Performance has always been an obsession of mine. I enjoy the challenge of understanding why things take as long as they do. In the process, I often discover that there's a way to make things faster by removing bottlenecks. Today I will go over some changes we recently made to Privy that resulted in our production application sending emails 150x faster per node!
Understanding the problem
When we starting exploring performance in our email queueing system, all our nodes were near their maximum memory limit. It was clear that we were running as many workers as we could per machine, but the CPU utilization was extremely low, even when all workers were busy.
Anyone with experience will immediately recognize that this means these systems were almost certainly I/O bound. There's a couple obvious ways to fix this. One is to perform I/O asynchronously. Since these were already supposed to be asynchronous workers, this didn't seem intuitively like the right answer.
The other option is to run more workers. But how do you run more workers on a machine already running as many workers as can fit in memory?
Adding more workers
We added more workers per node by moving from Resque to Sidekiq. For those who don't know, Resque is a process-based background queuing system. Sidekiq, on the other hand, is thread-based. This is important, because Resque's design means a copy of the application code is duplicated across every one of its worker processes. If we wanted two Resque workers, we would use double the memory of a single worker (because of the copy-on-write nature of forked process memory in linux, this isn't strictly true, but it was quite close in our production systems due to the memory access patterns of our application and the ruby runtime).
Making this switch to Sidekiq allowed us to immediately increase the number of workers per node by a factor of roughly 6x. All the Sidekiq workers are able to more tightly share operating system resources like memory, network connections, and database access handles.
How did we do?
This one change resulted in a performance change of nearly 30x (as in, 3000% as fast).
How did running more workers also result in a performance increase of 500% per worker? I had to do some digging. As it turns out, there's a number of things that make Resque workers slower:
- Each worker process forks a child process before starting each job. This takes time, even on a copy-on-write system like linux.
- Then, since there are now two processes sharing the same connection to redis, the child has to reopen the connection.
- Now, the parent will have to wait on the child process to exit before it can check the queue for the next job to do.
When we compounded all of these across every worker, it turns out these were, on average, adding a multiple-seconds-long penalty to every job. There is almost certainly something wrong here (and no, it wasn't paging). I'm sure this could've been tuned and improved, but I didn't explore since it was moot at this point anyway.
Let's do better - with Computer ScienceTM
In the course of rewriting this system, we noticed some operations were just taking longer than felt right. One of these was the scheduling system: we schedule reminder emails to be sent out in redis itself, inserting jobs into a set that is sorted by time.
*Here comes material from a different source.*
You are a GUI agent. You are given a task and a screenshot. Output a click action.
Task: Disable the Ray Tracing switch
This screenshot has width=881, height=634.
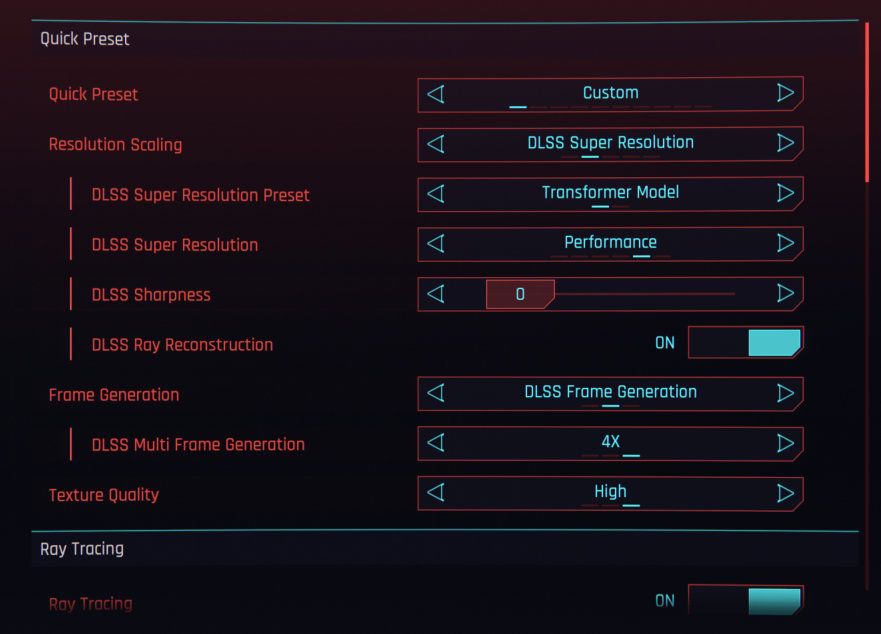[x=745, y=601]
Sometimes things happen that require removing scheduled emails (for example, if the user performs the action we were trying to nudge them to do).
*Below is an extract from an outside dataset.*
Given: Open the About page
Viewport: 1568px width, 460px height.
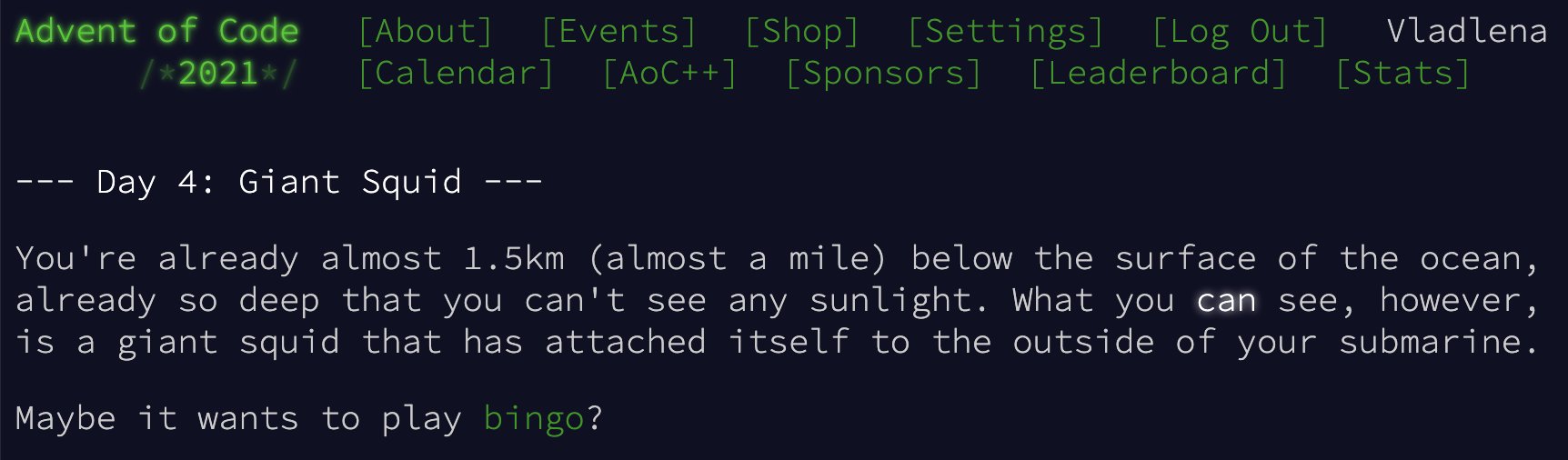Looking at the screenshot, I should 425,32.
While profiling the performance of these email reminders, I noticed an odd design: whenever the state of a claimed offer changes (including an email being sent), all related scheduled emails are removed and re-inserted (based on what makes sense for this new state). Obviously, this is a good way to make sure that anything unnecessary is removed without having to know what those things are. I had a hunch: If the scheduled jobs are sorted by time, how long would it take to find jobs that aren't keyed on time?
It turns out that the time it took to send an email depended linearly on how many emails were waiting to be sent. This is not a recipe for high scalability.
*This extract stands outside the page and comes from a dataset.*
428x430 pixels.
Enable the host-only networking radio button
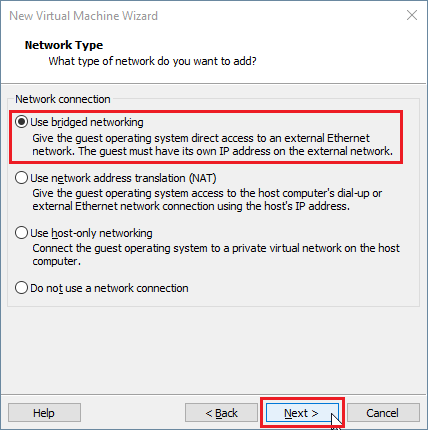pyautogui.click(x=21, y=233)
We did some work to never remove scheduled jobs out of order - instead, scheduled jobs check their validity during runtime and no-op if there is nothing to do. Since no operations depend linearly on the size of the queue any more, its a much more scalable design.
By making this change, we saw an increase in performance of more than 5x in production.
- Moving from process-based to thread-based workers: ~6x more workers per node.
- Moving from forking workers to non-forking workers: 5x faster.
- Removing O(n) operations from the actual email send job: 5x faster.
- Total speedup: Roughly 150x performance improvement.